One week before I started undergrad, I took off with two friends to the Laurentians and Montreal to drink and toast a point of inflection. In Montreal, Rue St. Catherine was the only rue, and it was debauchery.
Thirteen years later, I brought two travelling companions of a different sort -- my wife and daughter -- to promenade the rue's of Outremont; sort of a muted fusion of Le Marais and Dufferin Street.
I love young Quebecois -- they're confident and sophisticated. I love old Quebecois -- they're kind and complex. For a brief moment, looking at a fleur de lis, I thought about being a nationalist. Being proud of a singular race/state. The blue was compelling -- so bright compared with the maple leaf that is like one's front door. But I cannot be a true Israeli, even if the old Levine blood counts for something. I am 32 and have never lived as a Jewish person. And I cannot be Quebecois of any degree for the same reason. But maybe that's beside the point.

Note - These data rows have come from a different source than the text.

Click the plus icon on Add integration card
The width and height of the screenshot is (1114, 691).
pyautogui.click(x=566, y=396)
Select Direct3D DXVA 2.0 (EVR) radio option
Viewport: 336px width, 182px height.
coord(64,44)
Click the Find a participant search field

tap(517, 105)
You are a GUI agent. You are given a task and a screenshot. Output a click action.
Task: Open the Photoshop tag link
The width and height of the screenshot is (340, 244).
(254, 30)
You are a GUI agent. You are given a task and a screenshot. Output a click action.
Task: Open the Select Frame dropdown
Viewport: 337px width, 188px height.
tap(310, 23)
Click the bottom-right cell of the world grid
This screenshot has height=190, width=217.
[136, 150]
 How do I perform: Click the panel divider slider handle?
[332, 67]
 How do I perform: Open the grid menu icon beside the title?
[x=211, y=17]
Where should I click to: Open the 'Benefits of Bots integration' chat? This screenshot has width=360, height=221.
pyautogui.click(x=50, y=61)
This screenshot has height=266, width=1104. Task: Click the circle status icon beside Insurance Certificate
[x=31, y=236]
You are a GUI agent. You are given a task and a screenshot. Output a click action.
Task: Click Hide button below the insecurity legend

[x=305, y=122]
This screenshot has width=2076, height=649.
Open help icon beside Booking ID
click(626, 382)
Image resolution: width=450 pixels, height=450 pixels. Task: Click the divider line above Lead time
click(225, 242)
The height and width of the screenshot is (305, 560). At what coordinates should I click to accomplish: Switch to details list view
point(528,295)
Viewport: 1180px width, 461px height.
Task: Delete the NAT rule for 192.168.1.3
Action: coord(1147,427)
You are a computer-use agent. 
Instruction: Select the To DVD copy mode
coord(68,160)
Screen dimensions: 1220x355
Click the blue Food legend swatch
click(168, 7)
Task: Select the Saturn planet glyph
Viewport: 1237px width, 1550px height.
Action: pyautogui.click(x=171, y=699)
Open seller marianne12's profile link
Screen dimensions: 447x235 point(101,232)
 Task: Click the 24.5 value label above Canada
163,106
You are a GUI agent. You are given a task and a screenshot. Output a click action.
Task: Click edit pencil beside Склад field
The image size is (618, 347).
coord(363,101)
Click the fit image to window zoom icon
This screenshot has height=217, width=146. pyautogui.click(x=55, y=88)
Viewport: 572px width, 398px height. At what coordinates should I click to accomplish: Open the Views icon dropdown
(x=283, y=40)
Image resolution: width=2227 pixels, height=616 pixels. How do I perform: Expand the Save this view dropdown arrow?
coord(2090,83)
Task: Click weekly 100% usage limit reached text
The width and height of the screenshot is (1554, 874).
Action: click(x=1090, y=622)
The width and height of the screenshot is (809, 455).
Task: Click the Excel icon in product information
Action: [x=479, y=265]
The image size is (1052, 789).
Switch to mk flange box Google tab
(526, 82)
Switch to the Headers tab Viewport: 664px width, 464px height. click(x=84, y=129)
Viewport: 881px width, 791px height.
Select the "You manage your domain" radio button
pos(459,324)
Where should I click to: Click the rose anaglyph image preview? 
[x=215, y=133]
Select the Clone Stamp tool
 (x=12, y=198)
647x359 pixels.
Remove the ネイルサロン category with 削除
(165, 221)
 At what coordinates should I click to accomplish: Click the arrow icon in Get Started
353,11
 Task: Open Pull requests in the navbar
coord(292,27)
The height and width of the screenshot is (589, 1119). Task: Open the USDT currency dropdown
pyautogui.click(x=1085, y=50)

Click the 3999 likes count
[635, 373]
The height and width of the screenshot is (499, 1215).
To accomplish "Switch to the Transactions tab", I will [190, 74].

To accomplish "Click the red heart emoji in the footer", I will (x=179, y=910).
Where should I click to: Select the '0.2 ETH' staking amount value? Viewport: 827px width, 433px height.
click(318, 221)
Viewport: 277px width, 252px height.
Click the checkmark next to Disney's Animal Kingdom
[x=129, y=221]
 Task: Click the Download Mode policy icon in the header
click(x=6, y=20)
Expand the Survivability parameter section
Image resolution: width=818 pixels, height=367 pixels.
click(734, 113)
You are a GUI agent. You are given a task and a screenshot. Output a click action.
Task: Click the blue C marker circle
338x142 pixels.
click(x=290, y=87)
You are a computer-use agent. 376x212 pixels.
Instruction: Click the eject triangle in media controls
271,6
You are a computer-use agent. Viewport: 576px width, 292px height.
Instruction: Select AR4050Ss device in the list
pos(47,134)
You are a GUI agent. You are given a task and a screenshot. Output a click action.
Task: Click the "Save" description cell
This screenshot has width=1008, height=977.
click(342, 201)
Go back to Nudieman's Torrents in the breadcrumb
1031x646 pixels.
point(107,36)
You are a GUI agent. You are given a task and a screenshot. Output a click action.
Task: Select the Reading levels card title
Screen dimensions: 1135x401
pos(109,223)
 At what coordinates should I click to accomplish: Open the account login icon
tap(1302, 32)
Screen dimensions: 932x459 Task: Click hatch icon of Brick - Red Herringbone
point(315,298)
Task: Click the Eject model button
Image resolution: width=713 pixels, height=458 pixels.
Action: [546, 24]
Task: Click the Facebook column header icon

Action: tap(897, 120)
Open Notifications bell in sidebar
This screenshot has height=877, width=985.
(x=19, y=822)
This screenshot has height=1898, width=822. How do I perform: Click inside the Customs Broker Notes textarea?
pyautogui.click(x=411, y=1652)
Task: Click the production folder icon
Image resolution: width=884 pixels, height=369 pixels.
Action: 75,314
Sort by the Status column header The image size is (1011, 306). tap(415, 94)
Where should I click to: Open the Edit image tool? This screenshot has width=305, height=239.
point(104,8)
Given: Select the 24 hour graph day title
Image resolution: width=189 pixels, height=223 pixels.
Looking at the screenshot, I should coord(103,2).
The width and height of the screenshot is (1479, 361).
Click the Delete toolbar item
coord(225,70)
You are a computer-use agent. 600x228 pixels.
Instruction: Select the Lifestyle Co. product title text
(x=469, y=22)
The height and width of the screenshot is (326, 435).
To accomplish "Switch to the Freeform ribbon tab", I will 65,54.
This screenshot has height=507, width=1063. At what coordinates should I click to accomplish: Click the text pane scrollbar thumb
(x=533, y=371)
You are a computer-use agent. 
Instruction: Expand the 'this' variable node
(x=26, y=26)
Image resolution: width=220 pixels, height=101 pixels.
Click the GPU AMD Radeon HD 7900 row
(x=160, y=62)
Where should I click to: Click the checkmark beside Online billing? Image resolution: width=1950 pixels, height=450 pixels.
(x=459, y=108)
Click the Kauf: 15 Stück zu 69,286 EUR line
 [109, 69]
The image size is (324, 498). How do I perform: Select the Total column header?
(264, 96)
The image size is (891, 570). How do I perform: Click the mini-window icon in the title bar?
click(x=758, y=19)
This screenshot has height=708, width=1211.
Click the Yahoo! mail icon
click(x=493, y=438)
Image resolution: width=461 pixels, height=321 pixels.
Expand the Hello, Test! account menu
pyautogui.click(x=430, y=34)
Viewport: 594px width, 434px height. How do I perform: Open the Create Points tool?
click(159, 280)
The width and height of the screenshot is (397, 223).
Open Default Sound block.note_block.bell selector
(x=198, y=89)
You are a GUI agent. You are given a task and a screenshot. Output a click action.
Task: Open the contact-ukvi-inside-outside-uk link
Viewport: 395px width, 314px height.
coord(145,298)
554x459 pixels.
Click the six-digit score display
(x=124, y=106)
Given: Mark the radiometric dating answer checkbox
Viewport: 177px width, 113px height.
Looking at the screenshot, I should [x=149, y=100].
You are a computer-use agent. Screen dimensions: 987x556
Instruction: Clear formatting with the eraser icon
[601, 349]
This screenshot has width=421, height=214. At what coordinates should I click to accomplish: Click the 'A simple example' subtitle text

What's better about pluralism? It's not an easy answer. There's complexity in the system and in the answer. But pluralism is right. I think I know that with certainty.
We met an amazing Senegalese man on a bus on route 80 Friday night. He was with his family. We liked talking to him -- it was small talk, but there was something underlying. He was leaving Montreal for one year, then returning -- I think for good. Is he Quebecois? His french was perfect, I think. I liked him more than any hoser; more than a bourgeoisie wine-sipper in North Toronto. Within the "scoring" of pluralistic complexity, perhaps he is more Quebecois than me, and less than others.
Ontario is orange. That's our fleur de lis. And everyone else is a grade of orange, or not orange, but living in it like marshmallows in hot chocolate.
We'll return to Quebec. Get a bit better at french and do the small towns where you can't revert to English. Then we will see ...
post script: Jan Wong was censured by the Parliament of Canada. It was wrong.